START Records shown
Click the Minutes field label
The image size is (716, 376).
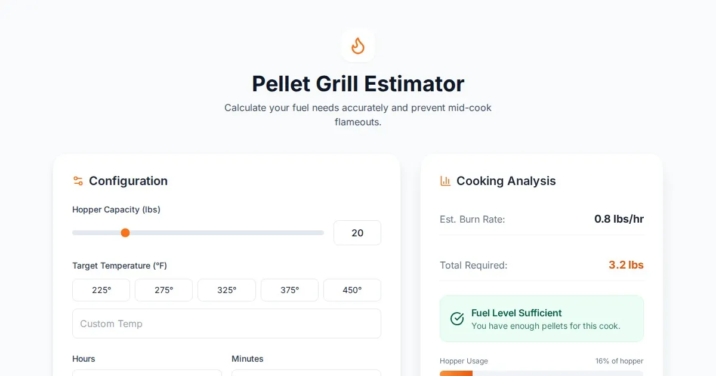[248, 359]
END Records shown
START Records shown
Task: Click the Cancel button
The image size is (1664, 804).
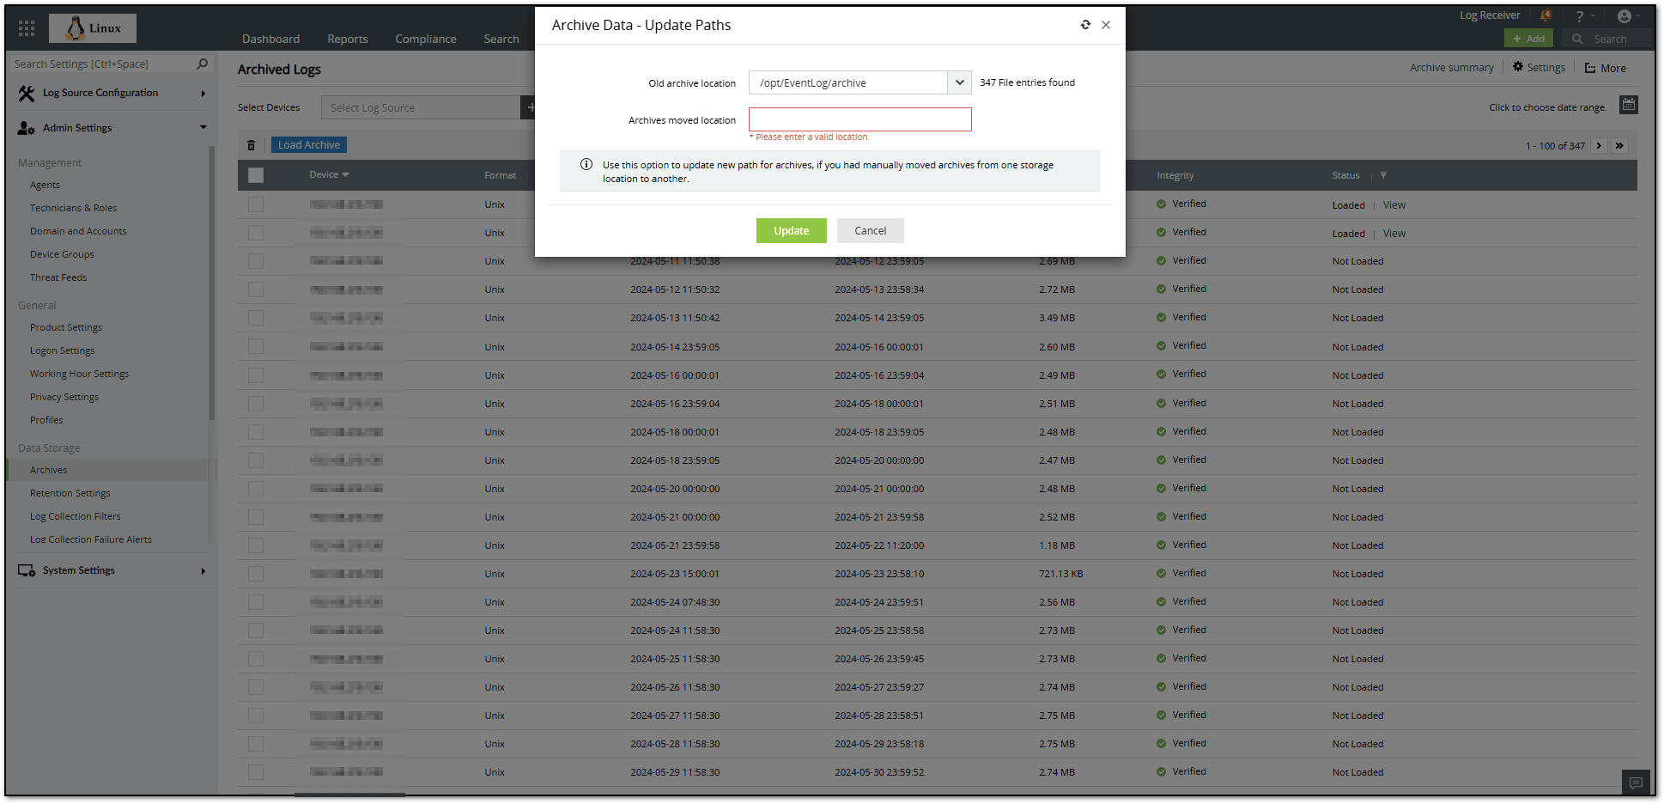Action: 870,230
END Records shown
Your assignment: Filter the records for lines containing the word "Click" and copy each one.

Written solution:
Click the Minutes field label
Task: Click the Cancel button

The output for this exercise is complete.